- Born: c. 1824 Dublin, Ireland
- Died: 2 October 1862 (aged 37–38) Mooltan, British India
- Buried: Mooltan Cemetery
- Allegiance: United Kingdom
- Branch: British Army
- Service years: † 1862
- Rank: Private
- Unit: 53rd Regiment of Foot
- Conflicts: Indian Mutiny
- Awards: Victoria Cross

= James Kenny (VC) =

British soldier and recipient of the Victoria Cross

James Kenny VC (c. 1824 - 3 October 1862) was an Irish recipient of the Victoria Cross, the highest and most prestigious award for gallantry in the face of the enemy that can be awarded to British and Commonwealth forces.

==Details==
He was approximately 33 years old, and a private in the 53rd Regiment of Foot (later, the King's Shropshire Light Infantry), British Army during the Indian Mutiny when the following deed on 16 November 1857 at the assault on the Secundra Bagh during the Relief of Lucknow led to the award of the Victoria Cross:

53rd Regiment.
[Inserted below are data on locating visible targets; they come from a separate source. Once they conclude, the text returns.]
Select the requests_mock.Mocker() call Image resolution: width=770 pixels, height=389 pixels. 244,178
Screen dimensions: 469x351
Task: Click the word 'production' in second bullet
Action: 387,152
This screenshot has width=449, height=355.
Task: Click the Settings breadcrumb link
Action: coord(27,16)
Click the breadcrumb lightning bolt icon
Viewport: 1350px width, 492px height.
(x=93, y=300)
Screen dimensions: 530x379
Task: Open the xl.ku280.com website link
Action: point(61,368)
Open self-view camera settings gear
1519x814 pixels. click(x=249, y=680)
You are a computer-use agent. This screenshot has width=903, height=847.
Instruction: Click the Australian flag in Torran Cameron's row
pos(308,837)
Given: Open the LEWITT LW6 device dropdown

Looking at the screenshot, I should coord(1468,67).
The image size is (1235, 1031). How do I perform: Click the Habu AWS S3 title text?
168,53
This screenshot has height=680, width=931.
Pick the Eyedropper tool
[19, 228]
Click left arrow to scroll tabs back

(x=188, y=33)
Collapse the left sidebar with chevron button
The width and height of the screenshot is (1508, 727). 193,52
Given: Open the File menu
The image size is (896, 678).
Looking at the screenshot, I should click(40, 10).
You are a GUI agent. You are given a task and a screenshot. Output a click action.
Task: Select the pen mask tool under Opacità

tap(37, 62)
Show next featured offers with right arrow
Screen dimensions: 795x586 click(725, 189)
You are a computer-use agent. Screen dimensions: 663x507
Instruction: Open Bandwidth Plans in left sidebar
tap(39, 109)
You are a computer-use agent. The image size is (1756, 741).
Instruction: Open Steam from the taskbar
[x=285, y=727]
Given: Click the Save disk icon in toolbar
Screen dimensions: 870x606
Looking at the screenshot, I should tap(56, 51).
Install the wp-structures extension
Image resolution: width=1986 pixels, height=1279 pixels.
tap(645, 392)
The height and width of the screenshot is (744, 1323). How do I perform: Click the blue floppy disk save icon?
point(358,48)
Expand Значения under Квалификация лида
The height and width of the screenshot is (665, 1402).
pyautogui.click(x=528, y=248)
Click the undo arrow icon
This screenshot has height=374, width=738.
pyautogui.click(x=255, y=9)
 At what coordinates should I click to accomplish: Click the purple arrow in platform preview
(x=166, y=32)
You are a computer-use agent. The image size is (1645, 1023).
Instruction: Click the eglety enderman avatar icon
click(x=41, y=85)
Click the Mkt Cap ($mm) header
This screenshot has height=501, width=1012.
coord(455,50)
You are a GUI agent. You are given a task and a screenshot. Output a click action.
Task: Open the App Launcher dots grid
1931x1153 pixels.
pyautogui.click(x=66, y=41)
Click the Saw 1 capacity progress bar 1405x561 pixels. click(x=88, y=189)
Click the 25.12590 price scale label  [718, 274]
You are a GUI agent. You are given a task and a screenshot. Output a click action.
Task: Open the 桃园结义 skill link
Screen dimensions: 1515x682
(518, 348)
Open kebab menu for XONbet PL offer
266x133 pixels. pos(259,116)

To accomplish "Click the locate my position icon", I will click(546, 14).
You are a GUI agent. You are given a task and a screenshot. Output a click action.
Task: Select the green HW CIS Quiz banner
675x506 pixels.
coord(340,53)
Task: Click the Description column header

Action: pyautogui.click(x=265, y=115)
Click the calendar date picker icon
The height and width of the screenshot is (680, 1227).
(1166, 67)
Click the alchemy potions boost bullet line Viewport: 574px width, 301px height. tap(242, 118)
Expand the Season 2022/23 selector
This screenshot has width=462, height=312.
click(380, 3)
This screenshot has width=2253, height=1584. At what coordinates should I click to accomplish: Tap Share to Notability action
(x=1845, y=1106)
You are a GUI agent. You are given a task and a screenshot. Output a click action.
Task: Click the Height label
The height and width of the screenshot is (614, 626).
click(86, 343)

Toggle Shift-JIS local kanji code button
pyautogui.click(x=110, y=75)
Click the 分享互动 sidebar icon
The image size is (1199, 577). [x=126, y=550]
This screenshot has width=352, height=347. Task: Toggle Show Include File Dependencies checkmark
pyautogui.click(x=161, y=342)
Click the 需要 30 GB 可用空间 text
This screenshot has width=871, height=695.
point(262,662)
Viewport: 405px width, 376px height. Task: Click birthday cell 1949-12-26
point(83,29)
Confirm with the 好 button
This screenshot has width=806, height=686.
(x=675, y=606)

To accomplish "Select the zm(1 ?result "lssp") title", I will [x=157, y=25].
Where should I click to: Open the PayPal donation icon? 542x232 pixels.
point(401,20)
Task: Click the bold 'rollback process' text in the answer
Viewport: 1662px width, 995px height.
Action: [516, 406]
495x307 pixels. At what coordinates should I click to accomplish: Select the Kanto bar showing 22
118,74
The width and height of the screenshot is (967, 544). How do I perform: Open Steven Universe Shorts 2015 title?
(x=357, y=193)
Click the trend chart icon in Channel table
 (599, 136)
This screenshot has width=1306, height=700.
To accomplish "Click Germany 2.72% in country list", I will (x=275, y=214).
Private J. Kenny

Date of Act of Bravery: 16th November 1857

For conspicuous bravery at the taking of the Secundra Bagh, at Lucknow, on the 16th of November, 1857, and for volunteering to bring up ammunition to his Company, under a very severe cross fire. Elected by the private soldiers of the Regiment.

He was killed in action, Mooltan, British India, on 2 October 1862.